Could you copy out every one of the records below word for word, keeping each line as it stands?

***** Dataset records

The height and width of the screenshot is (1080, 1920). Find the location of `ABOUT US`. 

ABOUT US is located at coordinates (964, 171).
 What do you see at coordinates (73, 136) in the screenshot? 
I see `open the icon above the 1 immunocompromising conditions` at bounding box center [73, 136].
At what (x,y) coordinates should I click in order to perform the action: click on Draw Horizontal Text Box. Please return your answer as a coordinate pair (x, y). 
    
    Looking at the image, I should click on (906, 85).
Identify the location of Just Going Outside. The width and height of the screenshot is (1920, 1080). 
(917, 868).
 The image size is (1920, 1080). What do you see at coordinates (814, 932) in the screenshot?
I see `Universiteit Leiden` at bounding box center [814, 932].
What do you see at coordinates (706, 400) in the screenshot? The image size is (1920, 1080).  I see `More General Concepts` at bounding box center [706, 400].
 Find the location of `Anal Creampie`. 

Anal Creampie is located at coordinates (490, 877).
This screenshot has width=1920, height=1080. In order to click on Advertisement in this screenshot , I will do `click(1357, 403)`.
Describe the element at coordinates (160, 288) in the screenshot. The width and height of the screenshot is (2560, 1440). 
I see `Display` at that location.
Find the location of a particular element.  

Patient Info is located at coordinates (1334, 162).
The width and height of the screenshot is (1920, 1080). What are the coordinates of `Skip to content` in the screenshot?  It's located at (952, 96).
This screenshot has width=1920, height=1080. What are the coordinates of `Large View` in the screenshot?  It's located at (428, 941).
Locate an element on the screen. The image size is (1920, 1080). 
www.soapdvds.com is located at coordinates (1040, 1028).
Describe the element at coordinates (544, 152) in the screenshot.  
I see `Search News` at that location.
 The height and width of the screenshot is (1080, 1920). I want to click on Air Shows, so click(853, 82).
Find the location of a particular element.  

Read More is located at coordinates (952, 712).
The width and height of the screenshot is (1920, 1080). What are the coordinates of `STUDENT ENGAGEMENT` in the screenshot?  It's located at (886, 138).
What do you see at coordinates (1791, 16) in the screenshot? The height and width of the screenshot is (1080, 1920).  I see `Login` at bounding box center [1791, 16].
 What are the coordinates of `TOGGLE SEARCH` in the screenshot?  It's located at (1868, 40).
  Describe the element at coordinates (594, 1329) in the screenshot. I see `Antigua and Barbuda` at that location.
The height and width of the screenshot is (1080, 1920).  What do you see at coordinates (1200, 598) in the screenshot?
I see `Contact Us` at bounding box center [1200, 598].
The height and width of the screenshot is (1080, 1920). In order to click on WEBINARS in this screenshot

**********

▶ _Solved problem_
The height and width of the screenshot is (1080, 1920). Find the location of `ABOUT US`. 

ABOUT US is located at coordinates (964, 171).
 What do you see at coordinates (73, 136) in the screenshot? 
I see `open the icon above the 1 immunocompromising conditions` at bounding box center [73, 136].
At what (x,y) coordinates should I click in order to perform the action: click on Draw Horizontal Text Box. Please return your answer as a coordinate pair (x, y). 
    
    Looking at the image, I should click on (906, 85).
Identify the location of Just Going Outside. The width and height of the screenshot is (1920, 1080). 
(917, 868).
 The image size is (1920, 1080). What do you see at coordinates (814, 932) in the screenshot?
I see `Universiteit Leiden` at bounding box center [814, 932].
What do you see at coordinates (706, 400) in the screenshot? The image size is (1920, 1080).  I see `More General Concepts` at bounding box center [706, 400].
 Find the location of `Anal Creampie`. 

Anal Creampie is located at coordinates (490, 877).
This screenshot has width=1920, height=1080. In order to click on Advertisement in this screenshot , I will do `click(1357, 403)`.
Describe the element at coordinates (160, 288) in the screenshot. The width and height of the screenshot is (2560, 1440). 
I see `Display` at that location.
Find the location of a particular element.  

Patient Info is located at coordinates (1334, 162).
The width and height of the screenshot is (1920, 1080). What are the coordinates of `Skip to content` in the screenshot?  It's located at (952, 96).
This screenshot has width=1920, height=1080. What are the coordinates of `Large View` in the screenshot?  It's located at (428, 941).
Locate an element on the screen. The image size is (1920, 1080). 
www.soapdvds.com is located at coordinates (1040, 1028).
Describe the element at coordinates (544, 152) in the screenshot.  
I see `Search News` at that location.
 The height and width of the screenshot is (1080, 1920). I want to click on Air Shows, so click(853, 82).
Find the location of a particular element.  

Read More is located at coordinates (952, 712).
The width and height of the screenshot is (1920, 1080). What are the coordinates of `STUDENT ENGAGEMENT` in the screenshot?  It's located at (886, 138).
What do you see at coordinates (1791, 16) in the screenshot? The height and width of the screenshot is (1080, 1920).  I see `Login` at bounding box center [1791, 16].
 What are the coordinates of `TOGGLE SEARCH` in the screenshot?  It's located at (1868, 40).
  Describe the element at coordinates (594, 1329) in the screenshot. I see `Antigua and Barbuda` at that location.
The height and width of the screenshot is (1080, 1920).  What do you see at coordinates (1200, 598) in the screenshot?
I see `Contact Us` at bounding box center [1200, 598].
The height and width of the screenshot is (1080, 1920). In order to click on WEBINARS in this screenshot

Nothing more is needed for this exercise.